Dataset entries

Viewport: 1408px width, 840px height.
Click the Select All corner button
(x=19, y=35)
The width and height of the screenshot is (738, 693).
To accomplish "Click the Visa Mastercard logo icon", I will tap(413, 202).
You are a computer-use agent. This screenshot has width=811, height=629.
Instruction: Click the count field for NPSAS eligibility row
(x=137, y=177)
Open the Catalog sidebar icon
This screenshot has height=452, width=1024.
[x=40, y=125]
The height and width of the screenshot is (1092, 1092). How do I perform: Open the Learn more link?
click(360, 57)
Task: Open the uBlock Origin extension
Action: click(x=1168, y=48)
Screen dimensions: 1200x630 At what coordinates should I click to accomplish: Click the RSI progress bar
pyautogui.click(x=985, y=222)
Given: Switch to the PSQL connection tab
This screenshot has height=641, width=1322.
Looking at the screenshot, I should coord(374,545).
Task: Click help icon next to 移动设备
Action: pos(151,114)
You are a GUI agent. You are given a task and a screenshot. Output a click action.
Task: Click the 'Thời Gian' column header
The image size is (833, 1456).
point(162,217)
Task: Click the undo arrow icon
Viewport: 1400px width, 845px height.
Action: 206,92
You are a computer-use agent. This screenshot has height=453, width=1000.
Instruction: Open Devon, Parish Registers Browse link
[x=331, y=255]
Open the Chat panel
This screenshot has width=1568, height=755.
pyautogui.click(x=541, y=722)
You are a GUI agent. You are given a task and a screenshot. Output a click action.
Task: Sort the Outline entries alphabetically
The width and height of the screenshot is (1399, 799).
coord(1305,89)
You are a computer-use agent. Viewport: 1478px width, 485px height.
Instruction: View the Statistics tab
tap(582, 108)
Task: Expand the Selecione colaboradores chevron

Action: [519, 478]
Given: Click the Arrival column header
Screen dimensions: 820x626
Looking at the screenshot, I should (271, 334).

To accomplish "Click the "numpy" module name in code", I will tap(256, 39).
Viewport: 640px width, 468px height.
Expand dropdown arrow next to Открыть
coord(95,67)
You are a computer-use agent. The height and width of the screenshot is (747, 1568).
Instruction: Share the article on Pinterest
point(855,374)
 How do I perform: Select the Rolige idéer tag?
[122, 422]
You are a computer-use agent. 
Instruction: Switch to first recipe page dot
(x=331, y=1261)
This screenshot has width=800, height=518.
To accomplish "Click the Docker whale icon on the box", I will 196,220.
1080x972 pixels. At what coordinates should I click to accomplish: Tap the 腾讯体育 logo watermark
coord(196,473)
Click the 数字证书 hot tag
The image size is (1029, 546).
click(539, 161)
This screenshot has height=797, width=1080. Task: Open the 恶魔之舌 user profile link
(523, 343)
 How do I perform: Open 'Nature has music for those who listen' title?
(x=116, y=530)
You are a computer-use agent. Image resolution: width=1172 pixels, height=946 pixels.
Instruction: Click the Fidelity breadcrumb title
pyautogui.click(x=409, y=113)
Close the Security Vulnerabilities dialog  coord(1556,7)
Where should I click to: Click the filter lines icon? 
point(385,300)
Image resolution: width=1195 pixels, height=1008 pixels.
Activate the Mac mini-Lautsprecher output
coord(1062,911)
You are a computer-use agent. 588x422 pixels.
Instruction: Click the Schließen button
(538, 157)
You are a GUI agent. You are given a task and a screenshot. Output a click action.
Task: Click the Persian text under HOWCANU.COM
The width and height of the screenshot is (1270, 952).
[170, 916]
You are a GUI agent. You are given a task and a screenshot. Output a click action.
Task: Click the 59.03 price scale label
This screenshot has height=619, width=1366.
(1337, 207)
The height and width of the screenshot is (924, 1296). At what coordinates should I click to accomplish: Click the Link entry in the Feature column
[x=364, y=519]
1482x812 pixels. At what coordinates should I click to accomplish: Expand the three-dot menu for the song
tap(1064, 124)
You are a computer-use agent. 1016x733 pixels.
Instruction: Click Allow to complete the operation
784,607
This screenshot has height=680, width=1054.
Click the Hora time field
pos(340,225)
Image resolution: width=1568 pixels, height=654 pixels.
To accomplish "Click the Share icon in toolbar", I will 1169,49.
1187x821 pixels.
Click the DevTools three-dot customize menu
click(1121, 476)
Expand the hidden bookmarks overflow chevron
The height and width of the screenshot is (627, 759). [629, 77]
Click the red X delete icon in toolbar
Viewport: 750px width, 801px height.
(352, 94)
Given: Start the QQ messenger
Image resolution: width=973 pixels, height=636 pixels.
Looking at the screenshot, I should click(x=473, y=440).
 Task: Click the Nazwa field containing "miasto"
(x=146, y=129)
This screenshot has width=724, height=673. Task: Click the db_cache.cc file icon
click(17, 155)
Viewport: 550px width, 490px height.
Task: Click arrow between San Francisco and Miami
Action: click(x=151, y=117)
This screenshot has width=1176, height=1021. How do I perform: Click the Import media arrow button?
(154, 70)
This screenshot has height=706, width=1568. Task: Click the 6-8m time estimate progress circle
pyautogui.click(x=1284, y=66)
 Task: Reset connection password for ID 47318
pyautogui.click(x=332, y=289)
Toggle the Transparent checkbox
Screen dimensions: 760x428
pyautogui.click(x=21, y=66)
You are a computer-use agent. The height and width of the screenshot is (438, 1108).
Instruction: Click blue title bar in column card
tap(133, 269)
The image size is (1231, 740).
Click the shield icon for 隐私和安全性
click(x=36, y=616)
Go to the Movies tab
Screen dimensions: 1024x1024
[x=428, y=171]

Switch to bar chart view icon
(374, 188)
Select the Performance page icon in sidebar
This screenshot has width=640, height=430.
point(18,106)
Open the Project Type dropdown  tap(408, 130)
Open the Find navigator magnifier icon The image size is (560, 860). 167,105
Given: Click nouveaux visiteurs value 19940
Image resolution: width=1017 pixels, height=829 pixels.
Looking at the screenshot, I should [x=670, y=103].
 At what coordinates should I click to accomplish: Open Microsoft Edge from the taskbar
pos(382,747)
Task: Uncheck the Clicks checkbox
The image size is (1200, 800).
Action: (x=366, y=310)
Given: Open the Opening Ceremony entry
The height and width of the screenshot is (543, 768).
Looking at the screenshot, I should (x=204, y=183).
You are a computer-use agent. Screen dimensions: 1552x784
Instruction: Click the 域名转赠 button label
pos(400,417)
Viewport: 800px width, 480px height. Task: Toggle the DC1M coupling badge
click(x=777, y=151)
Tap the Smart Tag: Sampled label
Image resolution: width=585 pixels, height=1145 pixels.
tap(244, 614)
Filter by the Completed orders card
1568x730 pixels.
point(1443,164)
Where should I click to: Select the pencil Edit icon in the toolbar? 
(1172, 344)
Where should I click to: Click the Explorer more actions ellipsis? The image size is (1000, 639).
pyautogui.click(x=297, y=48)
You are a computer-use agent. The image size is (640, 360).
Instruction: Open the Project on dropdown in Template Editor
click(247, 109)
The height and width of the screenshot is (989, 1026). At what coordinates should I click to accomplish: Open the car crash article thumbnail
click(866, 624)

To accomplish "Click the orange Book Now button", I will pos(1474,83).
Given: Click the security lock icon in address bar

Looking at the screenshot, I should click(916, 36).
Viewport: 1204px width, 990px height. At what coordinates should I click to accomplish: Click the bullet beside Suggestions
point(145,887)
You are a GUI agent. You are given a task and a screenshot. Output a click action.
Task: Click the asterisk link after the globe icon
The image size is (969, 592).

### [Work request]
Every entry above should be written out again, precisely.

### [Your response]
Viewport: 1408px width, 840px height.
Click the Select All corner button
(x=19, y=35)
The width and height of the screenshot is (738, 693).
To accomplish "Click the Visa Mastercard logo icon", I will tap(413, 202).
You are a computer-use agent. This screenshot has width=811, height=629.
Instruction: Click the count field for NPSAS eligibility row
(x=137, y=177)
Open the Catalog sidebar icon
This screenshot has height=452, width=1024.
[x=40, y=125]
The height and width of the screenshot is (1092, 1092). How do I perform: Open the Learn more link?
click(360, 57)
Task: Open the uBlock Origin extension
Action: click(x=1168, y=48)
Screen dimensions: 1200x630 At what coordinates should I click to accomplish: Click the RSI progress bar
pyautogui.click(x=985, y=222)
Given: Switch to the PSQL connection tab
This screenshot has height=641, width=1322.
Looking at the screenshot, I should coord(374,545).
Task: Click help icon next to 移动设备
Action: pos(151,114)
You are a GUI agent. You are given a task and a screenshot. Output a click action.
Task: Click the 'Thời Gian' column header
The image size is (833, 1456).
point(162,217)
Task: Click the undo arrow icon
Viewport: 1400px width, 845px height.
Action: 206,92
You are a computer-use agent. This screenshot has height=453, width=1000.
Instruction: Open Devon, Parish Registers Browse link
[x=331, y=255]
Open the Chat panel
This screenshot has width=1568, height=755.
pyautogui.click(x=541, y=722)
You are a GUI agent. You are given a task and a screenshot. Output a click action.
Task: Sort the Outline entries alphabetically
The width and height of the screenshot is (1399, 799).
coord(1305,89)
You are a computer-use agent. Viewport: 1478px width, 485px height.
Instruction: View the Statistics tab
tap(582, 108)
Task: Expand the Selecione colaboradores chevron

Action: [519, 478]
Given: Click the Arrival column header
Screen dimensions: 820x626
Looking at the screenshot, I should (271, 334).

To accomplish "Click the "numpy" module name in code", I will tap(256, 39).
Viewport: 640px width, 468px height.
Expand dropdown arrow next to Открыть
coord(95,67)
You are a computer-use agent. The height and width of the screenshot is (747, 1568).
Instruction: Share the article on Pinterest
point(855,374)
 How do I perform: Select the Rolige idéer tag?
[122, 422]
You are a computer-use agent. 
Instruction: Switch to first recipe page dot
(x=331, y=1261)
This screenshot has width=800, height=518.
To accomplish "Click the Docker whale icon on the box", I will 196,220.
1080x972 pixels. At what coordinates should I click to accomplish: Tap the 腾讯体育 logo watermark
coord(196,473)
Click the 数字证书 hot tag
The image size is (1029, 546).
click(539, 161)
This screenshot has height=797, width=1080. Task: Open the 恶魔之舌 user profile link
(523, 343)
 How do I perform: Open 'Nature has music for those who listen' title?
(x=116, y=530)
You are a computer-use agent. Image resolution: width=1172 pixels, height=946 pixels.
Instruction: Click the Fidelity breadcrumb title
pyautogui.click(x=409, y=113)
Close the Security Vulnerabilities dialog  coord(1556,7)
Where should I click to: Click the filter lines icon? 
point(385,300)
Image resolution: width=1195 pixels, height=1008 pixels.
Activate the Mac mini-Lautsprecher output
coord(1062,911)
You are a computer-use agent. 588x422 pixels.
Instruction: Click the Schließen button
(538, 157)
You are a GUI agent. You are given a task and a screenshot. Output a click action.
Task: Click the Persian text under HOWCANU.COM
The width and height of the screenshot is (1270, 952).
[170, 916]
You are a GUI agent. You are given a task and a screenshot. Output a click action.
Task: Click the 59.03 price scale label
This screenshot has height=619, width=1366.
(1337, 207)
The height and width of the screenshot is (924, 1296). At what coordinates should I click to accomplish: Click the Link entry in the Feature column
[x=364, y=519]
1482x812 pixels. At what coordinates should I click to accomplish: Expand the three-dot menu for the song
tap(1064, 124)
You are a computer-use agent. 1016x733 pixels.
Instruction: Click Allow to complete the operation
784,607
This screenshot has height=680, width=1054.
Click the Hora time field
pos(340,225)
Image resolution: width=1568 pixels, height=654 pixels.
To accomplish "Click the Share icon in toolbar", I will 1169,49.
1187x821 pixels.
Click the DevTools three-dot customize menu
click(1121, 476)
Expand the hidden bookmarks overflow chevron
The height and width of the screenshot is (627, 759). [629, 77]
Click the red X delete icon in toolbar
Viewport: 750px width, 801px height.
(352, 94)
Given: Start the QQ messenger
Image resolution: width=973 pixels, height=636 pixels.
Looking at the screenshot, I should click(x=473, y=440).
 Task: Click the Nazwa field containing "miasto"
(x=146, y=129)
This screenshot has width=724, height=673. Task: Click the db_cache.cc file icon
click(17, 155)
Viewport: 550px width, 490px height.
Task: Click arrow between San Francisco and Miami
Action: click(x=151, y=117)
This screenshot has width=1176, height=1021. How do I perform: Click the Import media arrow button?
(154, 70)
This screenshot has height=706, width=1568. Task: Click the 6-8m time estimate progress circle
pyautogui.click(x=1284, y=66)
 Task: Reset connection password for ID 47318
pyautogui.click(x=332, y=289)
Toggle the Transparent checkbox
Screen dimensions: 760x428
pyautogui.click(x=21, y=66)
You are a computer-use agent. The height and width of the screenshot is (438, 1108).
Instruction: Click blue title bar in column card
tap(133, 269)
The image size is (1231, 740).
Click the shield icon for 隐私和安全性
click(x=36, y=616)
Go to the Movies tab
Screen dimensions: 1024x1024
[x=428, y=171]

Switch to bar chart view icon
(374, 188)
Select the Performance page icon in sidebar
This screenshot has width=640, height=430.
point(18,106)
Open the Project Type dropdown  tap(408, 130)
Open the Find navigator magnifier icon The image size is (560, 860). 167,105
Given: Click nouveaux visiteurs value 19940
Image resolution: width=1017 pixels, height=829 pixels.
Looking at the screenshot, I should [x=670, y=103].
 At what coordinates should I click to accomplish: Open Microsoft Edge from the taskbar
pos(382,747)
Task: Uncheck the Clicks checkbox
The image size is (1200, 800).
Action: (x=366, y=310)
Given: Open the Opening Ceremony entry
The height and width of the screenshot is (543, 768).
Looking at the screenshot, I should (x=204, y=183).
You are a computer-use agent. Screen dimensions: 1552x784
Instruction: Click the 域名转赠 button label
pos(400,417)
Viewport: 800px width, 480px height. Task: Toggle the DC1M coupling badge
click(x=777, y=151)
Tap the Smart Tag: Sampled label
Image resolution: width=585 pixels, height=1145 pixels.
tap(244, 614)
Filter by the Completed orders card
1568x730 pixels.
point(1443,164)
Where should I click to: Select the pencil Edit icon in the toolbar? 
(1172, 344)
Where should I click to: Click the Explorer more actions ellipsis? The image size is (1000, 639).
pyautogui.click(x=297, y=48)
You are a computer-use agent. The image size is (640, 360).
Instruction: Open the Project on dropdown in Template Editor
click(247, 109)
The height and width of the screenshot is (989, 1026). At what coordinates should I click to accomplish: Open the car crash article thumbnail
click(866, 624)

To accomplish "Click the orange Book Now button", I will pos(1474,83).
Given: Click the security lock icon in address bar

Looking at the screenshot, I should click(916, 36).
Viewport: 1204px width, 990px height. At what coordinates should I click to accomplish: Click the bullet beside Suggestions
point(145,887)
You are a GUI agent. You are given a task and a screenshot. Output a click action.
Task: Click the asterisk link after the globe icon
The image size is (969, 592).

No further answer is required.